[Target pointing data]
--- BEGIN ---
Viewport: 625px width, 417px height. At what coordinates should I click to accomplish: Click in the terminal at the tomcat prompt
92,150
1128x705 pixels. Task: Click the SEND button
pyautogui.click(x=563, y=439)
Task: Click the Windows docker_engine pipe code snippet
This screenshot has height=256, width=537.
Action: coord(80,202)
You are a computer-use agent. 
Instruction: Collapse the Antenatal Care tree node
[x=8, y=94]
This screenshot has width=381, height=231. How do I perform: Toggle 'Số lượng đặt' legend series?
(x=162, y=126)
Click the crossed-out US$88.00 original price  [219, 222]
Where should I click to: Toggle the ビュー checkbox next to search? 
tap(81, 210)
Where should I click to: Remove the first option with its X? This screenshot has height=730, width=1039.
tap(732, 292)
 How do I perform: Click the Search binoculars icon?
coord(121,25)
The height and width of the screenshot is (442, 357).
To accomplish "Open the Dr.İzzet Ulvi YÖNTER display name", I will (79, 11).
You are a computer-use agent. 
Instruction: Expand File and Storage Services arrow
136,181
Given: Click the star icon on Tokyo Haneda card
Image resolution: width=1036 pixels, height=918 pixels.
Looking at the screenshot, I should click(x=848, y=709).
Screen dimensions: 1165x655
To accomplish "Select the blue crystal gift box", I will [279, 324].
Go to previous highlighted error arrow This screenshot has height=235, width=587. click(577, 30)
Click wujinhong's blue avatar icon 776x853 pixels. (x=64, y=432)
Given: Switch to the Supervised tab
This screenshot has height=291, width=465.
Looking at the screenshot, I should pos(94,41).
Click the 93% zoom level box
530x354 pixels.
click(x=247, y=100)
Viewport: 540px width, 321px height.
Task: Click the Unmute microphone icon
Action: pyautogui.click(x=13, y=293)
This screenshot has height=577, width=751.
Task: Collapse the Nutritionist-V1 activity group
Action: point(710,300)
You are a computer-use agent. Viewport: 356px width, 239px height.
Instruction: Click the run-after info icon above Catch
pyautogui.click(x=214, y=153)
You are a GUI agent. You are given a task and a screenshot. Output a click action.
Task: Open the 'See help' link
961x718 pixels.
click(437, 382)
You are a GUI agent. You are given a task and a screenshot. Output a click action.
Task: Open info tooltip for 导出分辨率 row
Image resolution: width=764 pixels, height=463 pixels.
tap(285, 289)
--- END ---
## Exercise objective
Return every line of the records above, reproducing each one without any change.

## Exercise result
Viewport: 625px width, 417px height. At what coordinates should I click to accomplish: Click in the terminal at the tomcat prompt
92,150
1128x705 pixels. Task: Click the SEND button
pyautogui.click(x=563, y=439)
Task: Click the Windows docker_engine pipe code snippet
This screenshot has height=256, width=537.
Action: coord(80,202)
You are a computer-use agent. 
Instruction: Collapse the Antenatal Care tree node
[x=8, y=94]
This screenshot has width=381, height=231. How do I perform: Toggle 'Số lượng đặt' legend series?
(x=162, y=126)
Click the crossed-out US$88.00 original price  [219, 222]
Where should I click to: Toggle the ビュー checkbox next to search? 
tap(81, 210)
Where should I click to: Remove the first option with its X? This screenshot has height=730, width=1039.
tap(732, 292)
 How do I perform: Click the Search binoculars icon?
coord(121,25)
The height and width of the screenshot is (442, 357).
To accomplish "Open the Dr.İzzet Ulvi YÖNTER display name", I will (79, 11).
You are a computer-use agent. 
Instruction: Expand File and Storage Services arrow
136,181
Given: Click the star icon on Tokyo Haneda card
Image resolution: width=1036 pixels, height=918 pixels.
Looking at the screenshot, I should click(x=848, y=709).
Screen dimensions: 1165x655
To accomplish "Select the blue crystal gift box", I will [279, 324].
Go to previous highlighted error arrow This screenshot has height=235, width=587. click(577, 30)
Click wujinhong's blue avatar icon 776x853 pixels. (x=64, y=432)
Given: Switch to the Supervised tab
This screenshot has height=291, width=465.
Looking at the screenshot, I should pos(94,41).
Click the 93% zoom level box
530x354 pixels.
click(x=247, y=100)
Viewport: 540px width, 321px height.
Task: Click the Unmute microphone icon
Action: pyautogui.click(x=13, y=293)
This screenshot has height=577, width=751.
Task: Collapse the Nutritionist-V1 activity group
Action: point(710,300)
You are a computer-use agent. Viewport: 356px width, 239px height.
Instruction: Click the run-after info icon above Catch
pyautogui.click(x=214, y=153)
You are a GUI agent. You are given a task and a screenshot. Output a click action.
Task: Open the 'See help' link
961x718 pixels.
click(437, 382)
You are a GUI agent. You are given a task and a screenshot. Output a click action.
Task: Open info tooltip for 导出分辨率 row
Image resolution: width=764 pixels, height=463 pixels.
tap(285, 289)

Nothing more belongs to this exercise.